If present for a variable, this number is to be added to the data after it is read by the application that accesses the data. If both scale_factor and add_offset attributes are present, the data are first scaled before the offset is added. The attributes scale_factor and add_offset can be used together to provide simple data compression to store low-resolution floating-point data as small integers in a netCDF dataset. When scaled data are written, the application should first subtract the offset and then divide by the scale factor, rounding the result to the nearest integer to avoid a bias caused by truncation towards zero.

When scale_factor and add_offset are used for packing, the associated variable (containing the packed data) is typically of type byte or short, whereas the unpacked values are intended to be of type float or double. The attributes scale_factor and add_offset should both be of the type intended for the unpacked data, e.g. float or double.

It's possible xarray just directly applied them when reading, as suggested here, and wrote out a normal float with the those applied

mliukis commented 11 months ago

@jhkennedy @alex-s-gardner looks like we have to fix S1 granules again if we want to keep these attributes. I will need to confirm that correct data is written to the file, which is most likely is :)

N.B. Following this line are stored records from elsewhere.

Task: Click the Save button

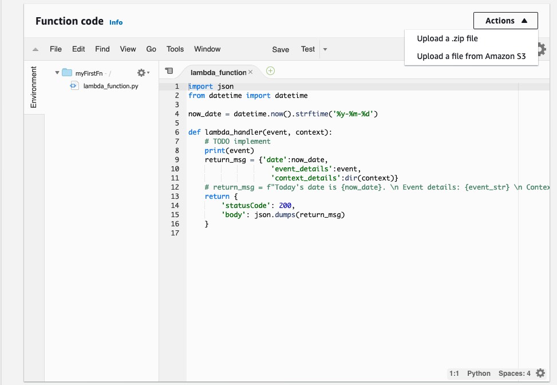Action: pyautogui.click(x=280, y=49)
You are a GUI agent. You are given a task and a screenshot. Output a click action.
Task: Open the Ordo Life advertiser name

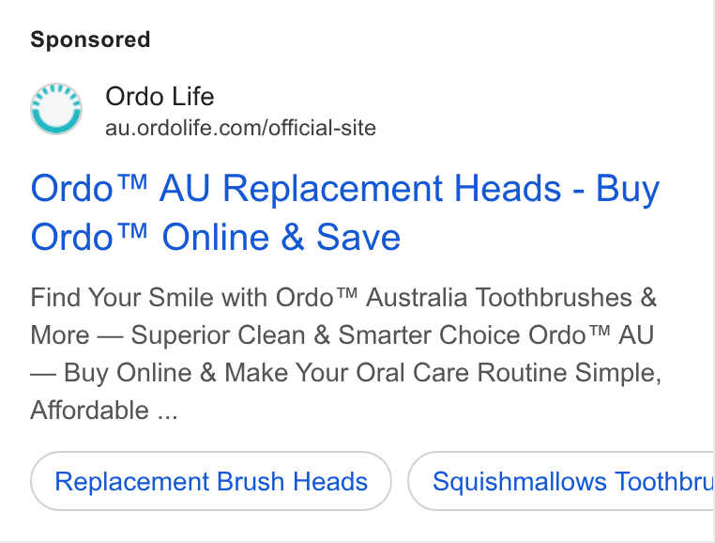(x=160, y=97)
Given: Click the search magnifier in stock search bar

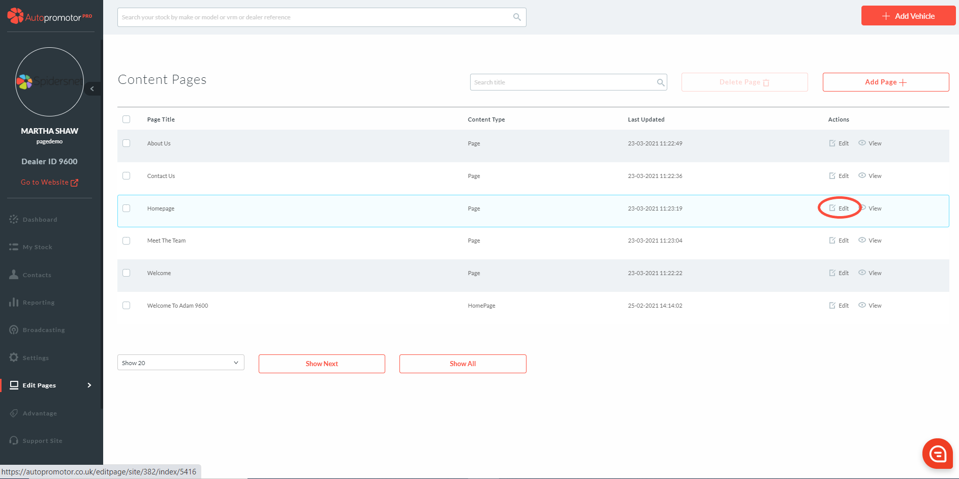Looking at the screenshot, I should click(517, 17).
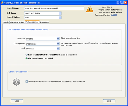Enable including this hazard in work Procedures
The image size is (128, 106).
(x=27, y=82)
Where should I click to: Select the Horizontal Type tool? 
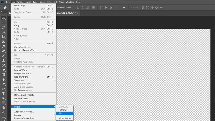tap(3, 93)
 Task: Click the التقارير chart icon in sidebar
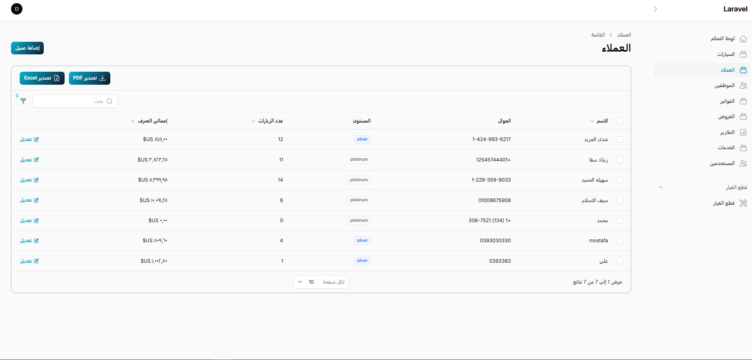coord(743,132)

jhkennedy commented 11 months ago

It's possible xarray just directly applied them when reading, as suggested here, and wrote out a normal float with the those applied

Nope, in both, files, M11,M12 are written as short, so I'm not sure if they've been applied. I'll look at my two granules more closely

mliukis commented 11 months ago

Nope, in both, files, M11,M12 are written as short, so I'm not sure if they've been applied. I'll look at my two granules more closely

Probably were applied but then truncated to shorts on write

mliukis commented 11 months ago

@jhkennedy @alex-s-gardner Not good news - when trancating M11 and M12 to shorts on write without these two attributes we are basically storing zeros as original values are pretty small...

jhkennedy commented 11 months ago

Okay, that question is at least resolved; we do want to keep those attributes.

mliukis commented 11 months ago

@jhkennedy then why this affects your changes to crop the granules as you are setting the attributes?

jhkennedy commented 11 months ago

@mliukis I implemented cropping as a post-processing step following the method in your crop script. When comparing the uncropped and cropped S1 products, I noticed the attributes were missing, but hadn't grokked what the attributes were actually for, so initially thought it might be related to this change.